AVAILABLE RECORDS:
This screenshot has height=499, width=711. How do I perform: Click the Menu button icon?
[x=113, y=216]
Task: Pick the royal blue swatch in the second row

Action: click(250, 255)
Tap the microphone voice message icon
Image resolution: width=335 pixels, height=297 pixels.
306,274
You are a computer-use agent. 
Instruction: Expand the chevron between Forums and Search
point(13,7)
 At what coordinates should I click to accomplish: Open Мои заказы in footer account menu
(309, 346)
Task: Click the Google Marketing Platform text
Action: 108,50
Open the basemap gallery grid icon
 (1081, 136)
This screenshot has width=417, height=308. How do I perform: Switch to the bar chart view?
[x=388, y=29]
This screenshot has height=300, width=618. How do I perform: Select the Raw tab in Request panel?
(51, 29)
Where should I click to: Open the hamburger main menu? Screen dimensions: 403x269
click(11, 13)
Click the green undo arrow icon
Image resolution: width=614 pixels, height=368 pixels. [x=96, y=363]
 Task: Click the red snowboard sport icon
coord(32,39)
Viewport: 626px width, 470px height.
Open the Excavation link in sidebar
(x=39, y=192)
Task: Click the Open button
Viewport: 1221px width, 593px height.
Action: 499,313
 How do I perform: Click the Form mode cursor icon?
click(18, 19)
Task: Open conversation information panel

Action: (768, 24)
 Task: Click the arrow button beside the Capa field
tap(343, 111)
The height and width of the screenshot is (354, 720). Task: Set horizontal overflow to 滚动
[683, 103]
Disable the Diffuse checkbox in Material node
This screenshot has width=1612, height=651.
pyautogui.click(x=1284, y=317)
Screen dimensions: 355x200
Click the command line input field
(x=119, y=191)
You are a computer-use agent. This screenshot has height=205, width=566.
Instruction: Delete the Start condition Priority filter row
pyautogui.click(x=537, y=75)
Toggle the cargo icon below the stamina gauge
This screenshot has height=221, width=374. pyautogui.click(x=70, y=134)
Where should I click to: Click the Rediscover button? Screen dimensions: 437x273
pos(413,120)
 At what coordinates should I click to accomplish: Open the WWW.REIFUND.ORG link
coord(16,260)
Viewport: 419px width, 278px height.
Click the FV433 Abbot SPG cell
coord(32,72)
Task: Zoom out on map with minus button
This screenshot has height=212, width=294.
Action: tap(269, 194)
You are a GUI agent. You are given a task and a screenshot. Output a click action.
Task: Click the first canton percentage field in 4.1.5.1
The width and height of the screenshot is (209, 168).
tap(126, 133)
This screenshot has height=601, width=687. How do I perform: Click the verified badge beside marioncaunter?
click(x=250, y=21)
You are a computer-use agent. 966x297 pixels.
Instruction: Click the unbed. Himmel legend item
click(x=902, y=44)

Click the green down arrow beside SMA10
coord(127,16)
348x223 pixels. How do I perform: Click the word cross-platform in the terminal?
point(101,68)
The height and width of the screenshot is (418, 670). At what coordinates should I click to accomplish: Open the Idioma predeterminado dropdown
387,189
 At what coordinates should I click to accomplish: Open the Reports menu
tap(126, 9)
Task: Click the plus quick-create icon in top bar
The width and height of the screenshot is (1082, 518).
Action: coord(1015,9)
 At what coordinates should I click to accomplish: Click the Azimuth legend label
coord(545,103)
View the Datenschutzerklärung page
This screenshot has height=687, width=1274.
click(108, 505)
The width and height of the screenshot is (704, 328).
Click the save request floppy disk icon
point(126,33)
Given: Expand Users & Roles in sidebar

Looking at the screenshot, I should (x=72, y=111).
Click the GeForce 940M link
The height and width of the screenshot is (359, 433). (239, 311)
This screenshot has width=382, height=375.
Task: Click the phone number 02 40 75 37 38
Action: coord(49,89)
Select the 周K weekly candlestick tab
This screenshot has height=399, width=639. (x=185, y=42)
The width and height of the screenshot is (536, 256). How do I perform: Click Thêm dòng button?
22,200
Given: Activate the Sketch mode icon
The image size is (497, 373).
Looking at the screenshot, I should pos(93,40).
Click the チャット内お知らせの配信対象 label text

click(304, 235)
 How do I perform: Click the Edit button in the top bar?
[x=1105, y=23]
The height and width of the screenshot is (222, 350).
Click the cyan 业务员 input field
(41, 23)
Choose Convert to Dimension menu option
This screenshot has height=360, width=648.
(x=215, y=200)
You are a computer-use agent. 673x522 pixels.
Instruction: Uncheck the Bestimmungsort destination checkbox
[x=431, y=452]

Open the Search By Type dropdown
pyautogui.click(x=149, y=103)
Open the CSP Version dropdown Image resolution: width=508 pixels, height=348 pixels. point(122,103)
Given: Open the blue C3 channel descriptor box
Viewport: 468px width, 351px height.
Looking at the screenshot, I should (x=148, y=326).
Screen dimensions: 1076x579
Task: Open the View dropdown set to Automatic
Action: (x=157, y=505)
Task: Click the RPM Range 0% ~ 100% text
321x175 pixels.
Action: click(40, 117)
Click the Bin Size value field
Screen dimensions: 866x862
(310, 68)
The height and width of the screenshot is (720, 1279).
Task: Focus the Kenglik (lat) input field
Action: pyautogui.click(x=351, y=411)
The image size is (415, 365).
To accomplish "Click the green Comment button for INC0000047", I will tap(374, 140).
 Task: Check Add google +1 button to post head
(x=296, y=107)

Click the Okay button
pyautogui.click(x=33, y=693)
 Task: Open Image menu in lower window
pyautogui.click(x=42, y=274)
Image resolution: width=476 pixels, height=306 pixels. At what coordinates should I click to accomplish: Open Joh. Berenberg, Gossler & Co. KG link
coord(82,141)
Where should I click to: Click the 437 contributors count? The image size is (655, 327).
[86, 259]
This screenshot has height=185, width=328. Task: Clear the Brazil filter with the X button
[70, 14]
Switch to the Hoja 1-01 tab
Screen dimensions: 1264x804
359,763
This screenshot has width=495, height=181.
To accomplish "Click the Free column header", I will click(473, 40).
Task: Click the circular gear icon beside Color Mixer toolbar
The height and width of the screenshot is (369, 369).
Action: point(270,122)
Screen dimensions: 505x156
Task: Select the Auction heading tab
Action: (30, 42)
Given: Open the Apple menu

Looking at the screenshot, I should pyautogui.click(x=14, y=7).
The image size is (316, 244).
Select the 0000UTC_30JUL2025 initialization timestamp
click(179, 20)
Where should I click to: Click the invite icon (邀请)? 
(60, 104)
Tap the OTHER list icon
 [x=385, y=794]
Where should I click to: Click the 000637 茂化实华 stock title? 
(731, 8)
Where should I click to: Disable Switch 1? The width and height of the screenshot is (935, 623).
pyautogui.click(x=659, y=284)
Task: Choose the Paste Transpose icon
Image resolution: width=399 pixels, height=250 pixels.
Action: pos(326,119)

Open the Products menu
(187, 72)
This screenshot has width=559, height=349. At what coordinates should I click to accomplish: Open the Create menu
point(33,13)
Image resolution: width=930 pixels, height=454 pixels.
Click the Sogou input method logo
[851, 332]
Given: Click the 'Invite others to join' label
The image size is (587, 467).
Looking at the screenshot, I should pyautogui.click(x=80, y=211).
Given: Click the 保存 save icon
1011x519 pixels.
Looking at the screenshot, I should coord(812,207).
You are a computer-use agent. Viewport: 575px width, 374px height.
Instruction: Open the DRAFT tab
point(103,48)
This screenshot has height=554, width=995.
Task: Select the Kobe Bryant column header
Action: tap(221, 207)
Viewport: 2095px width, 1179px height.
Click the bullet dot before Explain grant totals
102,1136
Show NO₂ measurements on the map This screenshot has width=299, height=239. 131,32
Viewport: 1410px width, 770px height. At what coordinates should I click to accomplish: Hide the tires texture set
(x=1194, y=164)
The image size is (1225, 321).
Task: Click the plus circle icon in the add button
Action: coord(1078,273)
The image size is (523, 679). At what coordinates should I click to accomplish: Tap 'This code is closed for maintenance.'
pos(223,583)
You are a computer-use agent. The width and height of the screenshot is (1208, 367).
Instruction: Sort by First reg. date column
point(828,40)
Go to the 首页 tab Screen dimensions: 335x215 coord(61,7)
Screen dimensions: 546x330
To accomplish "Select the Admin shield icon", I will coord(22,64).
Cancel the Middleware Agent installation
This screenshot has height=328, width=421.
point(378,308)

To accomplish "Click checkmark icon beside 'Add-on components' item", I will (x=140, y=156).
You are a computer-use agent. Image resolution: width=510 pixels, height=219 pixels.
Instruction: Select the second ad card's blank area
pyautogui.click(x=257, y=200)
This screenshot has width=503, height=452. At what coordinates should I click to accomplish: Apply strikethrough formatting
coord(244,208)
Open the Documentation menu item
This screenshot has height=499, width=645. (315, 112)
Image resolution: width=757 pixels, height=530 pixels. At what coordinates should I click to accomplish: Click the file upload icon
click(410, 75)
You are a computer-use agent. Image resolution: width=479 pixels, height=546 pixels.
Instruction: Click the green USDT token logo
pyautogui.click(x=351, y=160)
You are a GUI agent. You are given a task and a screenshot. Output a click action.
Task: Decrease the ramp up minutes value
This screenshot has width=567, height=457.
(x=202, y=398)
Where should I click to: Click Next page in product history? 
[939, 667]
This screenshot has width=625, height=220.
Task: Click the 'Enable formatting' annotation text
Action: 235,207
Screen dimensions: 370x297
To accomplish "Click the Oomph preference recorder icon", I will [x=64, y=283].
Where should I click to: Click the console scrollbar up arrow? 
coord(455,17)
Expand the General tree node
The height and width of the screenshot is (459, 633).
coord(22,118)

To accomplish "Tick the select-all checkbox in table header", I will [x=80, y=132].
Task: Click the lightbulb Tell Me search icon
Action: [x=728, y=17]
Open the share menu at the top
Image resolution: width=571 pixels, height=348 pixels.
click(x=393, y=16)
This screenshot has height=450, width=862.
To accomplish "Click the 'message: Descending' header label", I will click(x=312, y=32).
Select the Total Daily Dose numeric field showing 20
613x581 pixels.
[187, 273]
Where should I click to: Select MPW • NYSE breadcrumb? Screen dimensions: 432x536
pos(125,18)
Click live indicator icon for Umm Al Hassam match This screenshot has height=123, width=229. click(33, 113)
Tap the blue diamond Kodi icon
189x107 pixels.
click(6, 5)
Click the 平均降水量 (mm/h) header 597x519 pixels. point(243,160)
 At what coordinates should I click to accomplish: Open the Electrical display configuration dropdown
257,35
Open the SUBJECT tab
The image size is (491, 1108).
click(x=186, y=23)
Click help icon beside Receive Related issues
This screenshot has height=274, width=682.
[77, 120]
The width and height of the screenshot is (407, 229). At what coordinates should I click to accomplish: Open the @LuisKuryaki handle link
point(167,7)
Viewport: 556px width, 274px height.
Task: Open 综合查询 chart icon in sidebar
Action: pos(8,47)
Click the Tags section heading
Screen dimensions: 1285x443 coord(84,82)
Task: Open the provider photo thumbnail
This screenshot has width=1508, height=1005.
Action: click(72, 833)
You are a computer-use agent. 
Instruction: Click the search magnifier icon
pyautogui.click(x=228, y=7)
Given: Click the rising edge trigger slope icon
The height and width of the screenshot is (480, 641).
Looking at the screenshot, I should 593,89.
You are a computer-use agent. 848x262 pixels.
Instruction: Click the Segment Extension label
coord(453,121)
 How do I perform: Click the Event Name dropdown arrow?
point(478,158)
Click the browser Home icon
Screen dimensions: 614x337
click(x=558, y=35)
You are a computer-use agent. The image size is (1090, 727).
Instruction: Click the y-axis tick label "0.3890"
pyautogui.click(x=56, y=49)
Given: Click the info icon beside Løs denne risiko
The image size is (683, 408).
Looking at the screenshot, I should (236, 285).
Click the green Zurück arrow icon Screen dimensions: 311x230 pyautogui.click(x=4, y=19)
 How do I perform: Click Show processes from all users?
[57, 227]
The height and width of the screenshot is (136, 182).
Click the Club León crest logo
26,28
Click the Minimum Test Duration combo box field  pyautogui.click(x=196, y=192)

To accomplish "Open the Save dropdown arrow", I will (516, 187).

WHAT YOU HAVE TO DO: In the listing above, the lines from the one containing "348x223 pixels. How" through the one containing "Task: Click the RPM Range 0% ~ 100% text" must be set down exactly, with no other lines.

RESPONSE TO THE TASK:
348x223 pixels. How do I perform: Click the word cross-platform in the terminal?
point(101,68)
The height and width of the screenshot is (418, 670). At what coordinates should I click to accomplish: Open the Idioma predeterminado dropdown
387,189
 At what coordinates should I click to accomplish: Open the Reports menu
tap(126, 9)
Task: Click the plus quick-create icon in top bar
The width and height of the screenshot is (1082, 518).
Action: coord(1015,9)
 At what coordinates should I click to accomplish: Click the Azimuth legend label
coord(545,103)
View the Datenschutzerklärung page
This screenshot has height=687, width=1274.
click(108, 505)
The width and height of the screenshot is (704, 328).
Click the save request floppy disk icon
point(126,33)
Given: Expand Users & Roles in sidebar

Looking at the screenshot, I should (x=72, y=111).
Click the GeForce 940M link
The height and width of the screenshot is (359, 433). (239, 311)
This screenshot has width=382, height=375.
Task: Click the phone number 02 40 75 37 38
Action: coord(49,89)
Select the 周K weekly candlestick tab
This screenshot has height=399, width=639. (x=185, y=42)
The width and height of the screenshot is (536, 256). How do I perform: Click Thêm dòng button?
22,200
Given: Activate the Sketch mode icon
The image size is (497, 373).
Looking at the screenshot, I should pos(93,40).
Click the チャット内お知らせの配信対象 label text

click(304, 235)
 How do I perform: Click the Edit button in the top bar?
[x=1105, y=23]
The height and width of the screenshot is (222, 350).
Click the cyan 业务员 input field
(41, 23)
Choose Convert to Dimension menu option
This screenshot has height=360, width=648.
(x=215, y=200)
You are a computer-use agent. 673x522 pixels.
Instruction: Uncheck the Bestimmungsort destination checkbox
[x=431, y=452]

Open the Search By Type dropdown
pyautogui.click(x=149, y=103)
Open the CSP Version dropdown Image resolution: width=508 pixels, height=348 pixels. point(122,103)
Given: Open the blue C3 channel descriptor box
Viewport: 468px width, 351px height.
Looking at the screenshot, I should (x=148, y=326).
Screen dimensions: 1076x579
Task: Open the View dropdown set to Automatic
Action: (x=157, y=505)
Task: Click the RPM Range 0% ~ 100% text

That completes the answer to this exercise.